◆ **Task to complete**
Convert the items below into a JSON array of strings, one string per line, leaving out blank lines.

◆ **Dataset rows**
START

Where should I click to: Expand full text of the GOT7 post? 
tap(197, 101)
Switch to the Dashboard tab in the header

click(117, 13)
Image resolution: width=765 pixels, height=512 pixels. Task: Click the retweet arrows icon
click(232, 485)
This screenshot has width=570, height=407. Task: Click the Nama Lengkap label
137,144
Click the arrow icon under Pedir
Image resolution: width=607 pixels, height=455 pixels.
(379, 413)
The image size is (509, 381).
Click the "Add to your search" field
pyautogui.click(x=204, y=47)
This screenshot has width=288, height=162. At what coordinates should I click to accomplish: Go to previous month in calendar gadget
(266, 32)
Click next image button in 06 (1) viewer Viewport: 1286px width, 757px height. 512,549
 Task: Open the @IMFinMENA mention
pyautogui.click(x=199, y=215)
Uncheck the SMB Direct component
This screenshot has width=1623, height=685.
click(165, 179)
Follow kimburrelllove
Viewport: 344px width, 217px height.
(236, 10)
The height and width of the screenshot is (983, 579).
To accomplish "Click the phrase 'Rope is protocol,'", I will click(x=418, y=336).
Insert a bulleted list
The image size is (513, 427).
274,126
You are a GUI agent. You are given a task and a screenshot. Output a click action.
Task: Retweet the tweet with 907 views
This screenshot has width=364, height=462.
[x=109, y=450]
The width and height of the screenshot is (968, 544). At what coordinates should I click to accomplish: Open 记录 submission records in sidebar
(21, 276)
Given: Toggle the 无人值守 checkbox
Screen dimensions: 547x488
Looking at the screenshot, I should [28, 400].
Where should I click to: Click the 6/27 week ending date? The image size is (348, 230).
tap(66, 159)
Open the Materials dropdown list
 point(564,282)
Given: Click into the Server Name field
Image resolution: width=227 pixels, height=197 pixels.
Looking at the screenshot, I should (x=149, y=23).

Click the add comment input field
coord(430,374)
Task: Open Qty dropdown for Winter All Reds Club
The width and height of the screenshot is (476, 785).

END

◆ **Response**
[
  "Where should I click to: Expand full text of the GOT7 post? ",
  "tap(197, 101)",
  "Switch to the Dashboard tab in the header",
  "click(117, 13)",
  "Image resolution: width=765 pixels, height=512 pixels. Task: Click the retweet arrows icon",
  "click(232, 485)",
  "This screenshot has width=570, height=407. Task: Click the Nama Lengkap label",
  "137,144",
  "Click the arrow icon under Pedir",
  "Image resolution: width=607 pixels, height=455 pixels.",
  "(379, 413)",
  "The image size is (509, 381).",
  "Click the \"Add to your search\" field",
  "pyautogui.click(x=204, y=47)",
  "This screenshot has width=288, height=162. At what coordinates should I click to accomplish: Go to previous month in calendar gadget",
  "(266, 32)",
  "Click next image button in 06 (1) viewer Viewport: 1286px width, 757px height. 512,549",
  " Task: Open the @IMFinMENA mention",
  "pyautogui.click(x=199, y=215)",
  "Uncheck the SMB Direct component",
  "This screenshot has width=1623, height=685.",
  "click(165, 179)",
  "Follow kimburrelllove",
  "Viewport: 344px width, 217px height.",
  "(236, 10)",
  "The height and width of the screenshot is (983, 579).",
  "To accomplish \"Click the phrase 'Rope is protocol,'\", I will click(x=418, y=336).",
  "Insert a bulleted list",
  "The image size is (513, 427).",
  "274,126",
  "You are a GUI agent. You are given a task and a screenshot. Output a click action.",
  "Task: Retweet the tweet with 907 views",
  "This screenshot has width=364, height=462.",
  "[x=109, y=450]",
  "The width and height of the screenshot is (968, 544). At what coordinates should I click to accomplish: Open 记录 submission records in sidebar",
  "(21, 276)",
  "Given: Toggle the 无人值守 checkbox",
  "Screen dimensions: 547x488",
  "Looking at the screenshot, I should [28, 400].",
  "Where should I click to: Click the 6/27 week ending date? The image size is (348, 230).",
  "tap(66, 159)",
  "Open the Materials dropdown list",
  " point(564,282)",
  "Given: Click into the Server Name field",
  "Image resolution: width=227 pixels, height=197 pixels.",
  "Looking at the screenshot, I should (x=149, y=23).",
  "Click the add comment input field",
  "coord(430,374)",
  "Task: Open Qty dropdown for Winter All Reds Club",
  "The width and height of the screenshot is (476, 785)."
]